The application is no faster than before (except for the book-making interface, which seems better) and in some areas performance is much worse. Scrolling thumbnails used to be the benchmark for iPhoto but it seems like Apple have just given up and it now jumps jerkily from row to row. If you have inertial scrolling active you're going to get very frustrated. Dragging the scrollbar is even more staggered.
If you use the one-click email feature and your recipients like being able to add your photos quickly to their own library, you may be disappointed with the clumsy new built-in emailing feature. Of course you can drag the photos to the Mail dock icon instead, as long as you are not in full screen mode.

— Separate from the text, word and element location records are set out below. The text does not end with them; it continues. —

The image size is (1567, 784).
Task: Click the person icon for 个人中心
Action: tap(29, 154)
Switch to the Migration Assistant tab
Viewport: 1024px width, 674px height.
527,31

If you are familiar with OS X and rely on UI consistency to work efficiently, expect some surprises. iPhoto uses new non-standard visual candy, much of it inconsistently within the app itself. The contextual menus in particular are odd, but some of them will be good if you are partially sighted or if you are new to OS X.
Conceivably some of these problems (like the can be fixed with patches in the future but it looks like a lot of users will be forced to stick with iPhoto 09 or fork out for Aperture (and expect a bit of a learning curve with that option).
These observations were made on iPhoto '11 (v9.0) on a MBP 2.8 GHz C2D with 4 GB RAM and an 18 GB / 6000 photo library.

This is an awful product and really should have been given more testing before release. Apple have agreed to refund the purchase price because of the problems I was experiencing, especially with iPhoto '11.
The new iPhoto has some great ideas; unfortunately these appear to have come at the expense of more basic functions. I reported to Apple that when I was typing information, each letter was repeated two or three times or more. I was told by Apple that this was because there was an issue around importing the iPhoto library from previous versions. I followed their instructions and created a new library (which appeared to resolve the problem temporarily) then as I organised the rebuilt library into events, the problem returned.
iPhoto '09 is wonderful. I suggest that you hold fire on iPhoto '11 until Apple have worked some of the bugs out.